Consider the following data generating process from a Hurdle Gamma model.
import numpy as np
import pymc as pm
import arviz as az
import pandas as pd
def simulate_data(n_observations):
x = np.random.normal(size=n_observations)
mu = np.exp(1.5 + 0.5 * x)
sigma = 1
psi = 0.8
dist = pm.HurdleGamma.dist(mu=mu, sigma=sigma, psi=psi)
y = pm.draw(dist)
return pd.DataFrame(dict(x=x, y=y))
df = simulate_data(180)
I’ve written the model below, but the model suffers from divergences. Nearly all draws are divergent, which is worrying considering the model is simple and the data generating process is correct.

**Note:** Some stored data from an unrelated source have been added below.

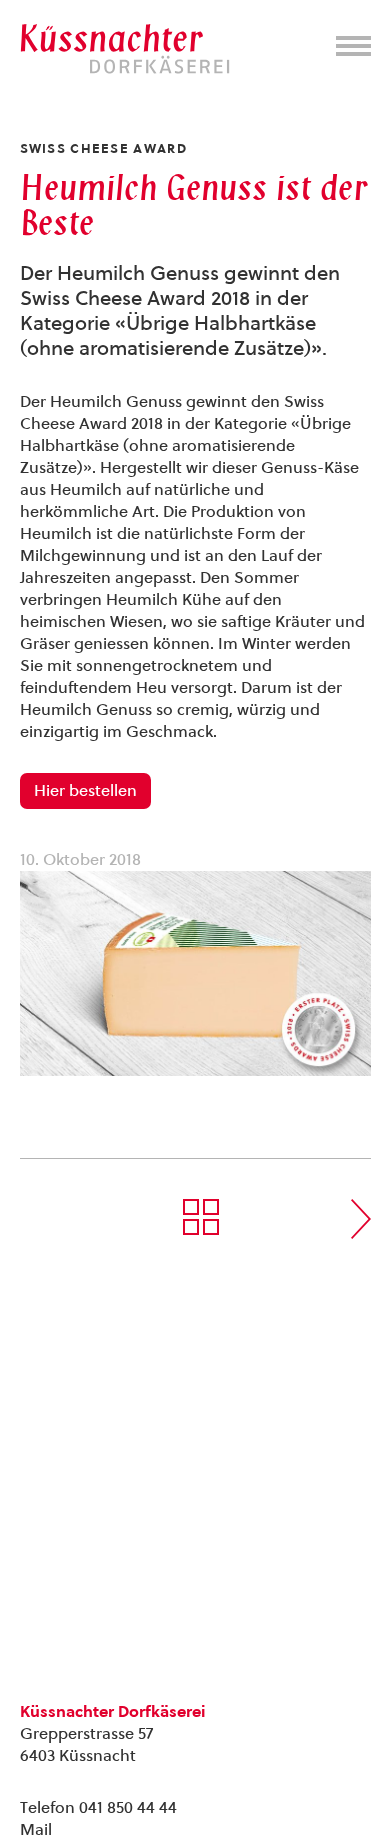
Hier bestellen (85, 790)
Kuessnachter (125, 49)
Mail (36, 1829)
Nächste (361, 1219)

It appears like the chains are getting “stuck” (i.e. not moving away from their initialized values).
x = df.x.values
y = df.y.values
with pm.Model() as model:
X = pm.Data("X", df.x.values, dims="ix")
Y = pm.Data("Y", y)
b0 = pm.Normal("b0", 0, 1)
b1 = pm.Normal("b1", 0, 1)
eta = b0 + b1 * X
mu = pm.math.exp(eta)
sigma = pm.Exponential("sigma", 1)
psi = pm.Uniform('psi', 0, 1)
Yobs = pm.HurdleGamma('Yobs', mu=mu, sigma=sigma, observed=y, psi=psi)
with model:
idata = pm.sample()
idata.extend(pm.sample_posterior_predictive(idata))
However, when I write the model as a mixture (below) the model samples fine
x = df.x.values
y = df.y.values
with pm.Model() as model:
X = pm.Data("X", df.x.values, dims="ix")
Y = pm.Data("Y", y)
b0 = pm.Normal("b0", 0, 1)
b1 = pm.Normal("b1", 0, 1)
eta = b0 + b1 * X
mu = pm.math.exp(eta)
sigma = pm.Exponential("sigma", 1)
w = pm.Dirichlet('w', a = np.array([1, 1]))
components = [
pm.DiracDelta.dist(0.0),
pm.Gamma.dist(mu=mu, sigma=sigma)
]
like = pm.Mixture("like", w=w, comp_dists=components, observed=Y)
with model:
idata = pm.sample()
idata.extend(pm.sample_posterior_predictive(idata))

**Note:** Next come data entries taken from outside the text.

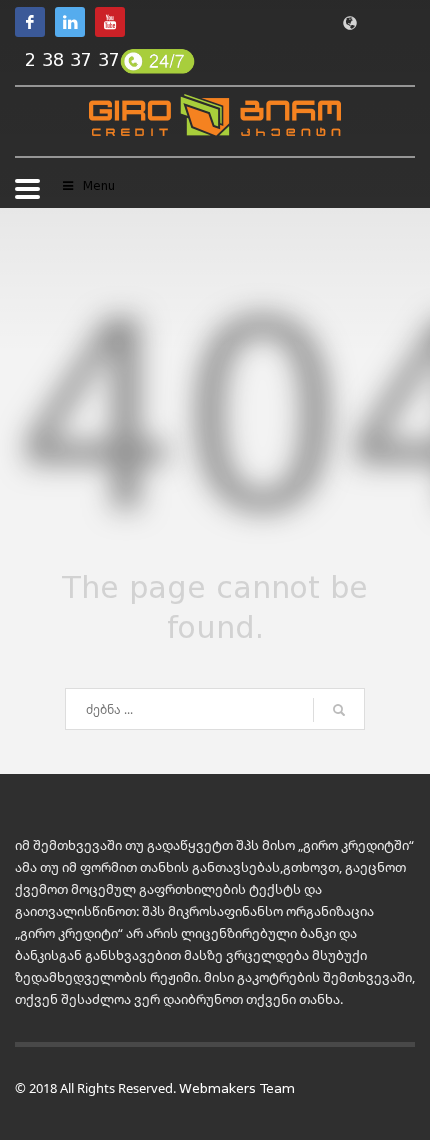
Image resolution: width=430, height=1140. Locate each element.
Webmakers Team (237, 1088)
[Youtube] (110, 22)
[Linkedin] (70, 22)
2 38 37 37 (72, 60)
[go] (339, 710)
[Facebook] (30, 22)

The mixture model is fairly similar to how I would write the model in Stan, and the one key difference I’ve found between this approach and HurdleGamma
is that PyMC seems to divide the Gamma density by a function of the density evaluated at machine epsilon.
Seems strange that the latter model should sample well whereas the former should not. I tried replacing the gamma density in the model that samples well with a truncated gamma density (truncating at machine epsilon) with pm.Truncated.dist(pm.Gamma.dist(mu=mu, sigma=sigma), lower=np.finfo(pytensor.config.floatX).eps)
. This should mimic how HurdleGamma
is implemented. The model started to diverge similarly to the first model.
I’m suspicious of the implementation of HurdleGamma
as a result of this and I’m not quite sure why the machine epsilon part is being added. If we consider the model written using a latent bernoulli variable, z, with probability of success \psi, the log likelihood for the model is
\mathcal{L}=\begin{cases} \log(1-\psi) \quad, z=0\\ \log(\psi) + \log(\text{Gamma Density}) \quad , z=1\end{cases}
This log likelihood, as I understand, is what is implemented in my second model and in my Stan model (you an read about the stan model here, or see the hurdle gamma density code which brms outputs here).
Could someone answer the following for me:
- Why is the machine epsilon part added in the
HurdleGamma
implementation? - Is there something in my first model that I can fix so that the model samples well (like my second)?